TASK INSTRUCTIONS: Only the lines of the data below from the one with "Press Releases (377, 134)" through the one with "Atwood Forest Products (677, 134)" are wanted. Repeat them exactly.

[Records drawn from a dataset]
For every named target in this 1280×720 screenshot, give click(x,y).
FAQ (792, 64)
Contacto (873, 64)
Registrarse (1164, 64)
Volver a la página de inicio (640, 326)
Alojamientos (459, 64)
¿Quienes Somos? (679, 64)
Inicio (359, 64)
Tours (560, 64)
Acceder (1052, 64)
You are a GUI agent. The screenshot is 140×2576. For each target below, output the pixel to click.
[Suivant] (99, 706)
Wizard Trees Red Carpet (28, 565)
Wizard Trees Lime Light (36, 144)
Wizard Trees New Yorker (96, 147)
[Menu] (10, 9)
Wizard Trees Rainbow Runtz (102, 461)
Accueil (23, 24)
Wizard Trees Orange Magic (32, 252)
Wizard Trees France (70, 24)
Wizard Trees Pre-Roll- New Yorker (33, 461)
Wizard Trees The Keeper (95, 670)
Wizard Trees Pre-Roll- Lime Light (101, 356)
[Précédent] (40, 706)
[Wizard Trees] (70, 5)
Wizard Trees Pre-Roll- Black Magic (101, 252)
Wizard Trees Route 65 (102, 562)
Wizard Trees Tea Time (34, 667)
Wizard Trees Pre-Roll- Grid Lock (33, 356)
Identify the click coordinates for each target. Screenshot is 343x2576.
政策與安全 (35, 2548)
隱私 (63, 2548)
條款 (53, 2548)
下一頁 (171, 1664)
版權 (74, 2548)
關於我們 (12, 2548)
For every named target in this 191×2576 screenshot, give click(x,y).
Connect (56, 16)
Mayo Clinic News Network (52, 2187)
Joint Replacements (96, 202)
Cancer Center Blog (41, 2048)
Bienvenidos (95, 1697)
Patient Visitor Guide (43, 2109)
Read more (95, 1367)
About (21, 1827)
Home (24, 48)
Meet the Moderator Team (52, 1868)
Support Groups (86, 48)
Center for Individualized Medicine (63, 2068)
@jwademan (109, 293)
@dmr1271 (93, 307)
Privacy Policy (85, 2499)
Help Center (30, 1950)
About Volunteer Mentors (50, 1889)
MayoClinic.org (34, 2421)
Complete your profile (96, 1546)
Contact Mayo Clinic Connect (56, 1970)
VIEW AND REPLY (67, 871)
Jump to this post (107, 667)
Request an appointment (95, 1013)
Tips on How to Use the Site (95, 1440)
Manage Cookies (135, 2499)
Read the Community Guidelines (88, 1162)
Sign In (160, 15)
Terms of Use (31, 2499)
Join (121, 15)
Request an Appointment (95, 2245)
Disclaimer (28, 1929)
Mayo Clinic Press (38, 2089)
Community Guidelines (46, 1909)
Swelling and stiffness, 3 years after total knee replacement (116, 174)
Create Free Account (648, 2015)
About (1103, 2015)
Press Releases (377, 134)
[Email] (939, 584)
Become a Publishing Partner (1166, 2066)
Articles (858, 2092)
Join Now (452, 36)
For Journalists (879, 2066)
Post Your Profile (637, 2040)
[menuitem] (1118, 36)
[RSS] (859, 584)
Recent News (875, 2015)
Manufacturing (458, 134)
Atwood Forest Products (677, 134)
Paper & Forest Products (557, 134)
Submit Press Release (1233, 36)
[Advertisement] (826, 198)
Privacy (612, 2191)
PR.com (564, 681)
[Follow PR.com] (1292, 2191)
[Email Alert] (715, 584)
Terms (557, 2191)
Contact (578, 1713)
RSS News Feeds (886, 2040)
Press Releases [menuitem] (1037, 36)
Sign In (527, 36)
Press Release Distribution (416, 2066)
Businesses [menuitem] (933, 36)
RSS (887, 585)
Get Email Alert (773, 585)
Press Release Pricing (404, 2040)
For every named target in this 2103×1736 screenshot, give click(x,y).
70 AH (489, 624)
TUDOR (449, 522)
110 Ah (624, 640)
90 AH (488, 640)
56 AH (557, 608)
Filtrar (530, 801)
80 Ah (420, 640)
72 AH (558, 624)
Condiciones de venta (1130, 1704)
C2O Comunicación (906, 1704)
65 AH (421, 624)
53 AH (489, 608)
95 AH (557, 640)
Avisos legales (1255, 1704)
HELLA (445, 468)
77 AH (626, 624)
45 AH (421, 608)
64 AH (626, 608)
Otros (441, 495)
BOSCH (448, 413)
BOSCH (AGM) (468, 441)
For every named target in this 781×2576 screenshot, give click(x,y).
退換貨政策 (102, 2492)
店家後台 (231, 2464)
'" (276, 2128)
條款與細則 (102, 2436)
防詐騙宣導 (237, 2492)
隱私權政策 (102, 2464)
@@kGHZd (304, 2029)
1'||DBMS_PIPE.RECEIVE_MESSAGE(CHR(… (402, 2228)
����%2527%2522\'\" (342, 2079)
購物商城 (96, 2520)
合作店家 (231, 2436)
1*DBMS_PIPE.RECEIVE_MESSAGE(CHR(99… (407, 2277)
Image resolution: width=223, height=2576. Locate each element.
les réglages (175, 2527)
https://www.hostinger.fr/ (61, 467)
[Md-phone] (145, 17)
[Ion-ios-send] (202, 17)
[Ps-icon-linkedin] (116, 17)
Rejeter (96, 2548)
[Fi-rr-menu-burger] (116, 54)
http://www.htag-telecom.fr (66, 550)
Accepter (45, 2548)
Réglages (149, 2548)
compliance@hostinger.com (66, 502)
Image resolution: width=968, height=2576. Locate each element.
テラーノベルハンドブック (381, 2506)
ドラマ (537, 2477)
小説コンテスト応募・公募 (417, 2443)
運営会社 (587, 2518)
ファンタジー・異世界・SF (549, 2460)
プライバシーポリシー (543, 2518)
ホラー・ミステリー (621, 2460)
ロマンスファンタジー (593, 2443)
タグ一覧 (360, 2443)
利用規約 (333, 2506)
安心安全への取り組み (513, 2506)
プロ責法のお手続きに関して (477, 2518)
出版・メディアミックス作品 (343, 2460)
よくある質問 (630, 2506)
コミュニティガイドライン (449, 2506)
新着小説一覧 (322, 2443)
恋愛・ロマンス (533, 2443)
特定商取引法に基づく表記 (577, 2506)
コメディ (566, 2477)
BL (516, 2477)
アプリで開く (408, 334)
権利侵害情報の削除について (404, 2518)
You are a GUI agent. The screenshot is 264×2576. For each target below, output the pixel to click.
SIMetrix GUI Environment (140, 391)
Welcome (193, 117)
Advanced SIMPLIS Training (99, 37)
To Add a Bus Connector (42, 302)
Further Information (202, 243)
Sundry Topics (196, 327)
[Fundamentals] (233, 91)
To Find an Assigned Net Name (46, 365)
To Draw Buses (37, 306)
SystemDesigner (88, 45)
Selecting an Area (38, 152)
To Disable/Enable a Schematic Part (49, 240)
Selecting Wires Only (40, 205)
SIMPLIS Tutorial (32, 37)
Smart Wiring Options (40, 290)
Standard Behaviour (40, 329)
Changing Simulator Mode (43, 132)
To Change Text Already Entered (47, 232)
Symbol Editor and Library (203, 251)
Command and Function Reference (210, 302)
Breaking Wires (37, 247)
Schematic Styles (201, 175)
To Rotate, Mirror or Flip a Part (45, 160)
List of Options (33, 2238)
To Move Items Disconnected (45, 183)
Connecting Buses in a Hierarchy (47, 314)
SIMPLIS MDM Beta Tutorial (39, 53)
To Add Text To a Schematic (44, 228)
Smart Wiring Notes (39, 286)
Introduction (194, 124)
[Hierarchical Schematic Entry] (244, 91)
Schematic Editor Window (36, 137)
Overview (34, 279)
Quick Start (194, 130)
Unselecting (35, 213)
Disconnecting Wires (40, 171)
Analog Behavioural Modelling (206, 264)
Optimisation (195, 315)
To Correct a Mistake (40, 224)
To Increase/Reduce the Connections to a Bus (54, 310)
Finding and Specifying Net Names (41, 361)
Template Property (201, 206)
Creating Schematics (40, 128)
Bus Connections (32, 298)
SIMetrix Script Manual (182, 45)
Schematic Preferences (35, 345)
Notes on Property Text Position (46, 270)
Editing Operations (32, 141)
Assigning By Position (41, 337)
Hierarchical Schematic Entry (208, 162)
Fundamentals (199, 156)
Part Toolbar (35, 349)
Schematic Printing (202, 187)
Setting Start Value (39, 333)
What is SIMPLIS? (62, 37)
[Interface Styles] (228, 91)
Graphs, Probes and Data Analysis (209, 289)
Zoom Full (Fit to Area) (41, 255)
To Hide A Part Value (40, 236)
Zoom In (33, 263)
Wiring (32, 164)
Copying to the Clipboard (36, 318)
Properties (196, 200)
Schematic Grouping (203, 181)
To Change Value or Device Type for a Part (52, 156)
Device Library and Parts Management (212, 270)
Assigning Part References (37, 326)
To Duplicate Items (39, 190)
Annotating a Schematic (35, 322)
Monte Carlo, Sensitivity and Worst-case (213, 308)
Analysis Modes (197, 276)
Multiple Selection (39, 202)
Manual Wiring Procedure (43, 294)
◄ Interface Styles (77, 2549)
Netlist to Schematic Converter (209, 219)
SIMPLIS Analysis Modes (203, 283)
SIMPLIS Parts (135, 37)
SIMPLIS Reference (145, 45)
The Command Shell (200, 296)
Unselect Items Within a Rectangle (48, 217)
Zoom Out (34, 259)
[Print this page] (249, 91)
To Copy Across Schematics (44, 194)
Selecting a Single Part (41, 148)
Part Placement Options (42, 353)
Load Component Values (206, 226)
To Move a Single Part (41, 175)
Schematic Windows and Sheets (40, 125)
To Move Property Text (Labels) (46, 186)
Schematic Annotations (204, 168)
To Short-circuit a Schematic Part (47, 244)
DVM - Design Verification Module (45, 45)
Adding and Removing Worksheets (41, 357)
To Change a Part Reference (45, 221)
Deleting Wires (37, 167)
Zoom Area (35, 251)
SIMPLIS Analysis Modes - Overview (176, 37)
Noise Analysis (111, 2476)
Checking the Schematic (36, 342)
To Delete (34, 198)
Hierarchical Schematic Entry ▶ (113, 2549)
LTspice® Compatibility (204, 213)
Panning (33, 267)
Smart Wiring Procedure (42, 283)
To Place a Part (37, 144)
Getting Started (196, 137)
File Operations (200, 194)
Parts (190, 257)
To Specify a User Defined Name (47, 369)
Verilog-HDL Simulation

TASK OUTPUT:
Press Releases (377, 134)
[Email] (939, 584)
Become a Publishing Partner (1166, 2066)
Articles (858, 2092)
Join Now (452, 36)
For Journalists (879, 2066)
Post Your Profile (637, 2040)
[menuitem] (1118, 36)
[RSS] (859, 584)
Recent News (875, 2015)
Manufacturing (458, 134)
Atwood Forest Products (677, 134)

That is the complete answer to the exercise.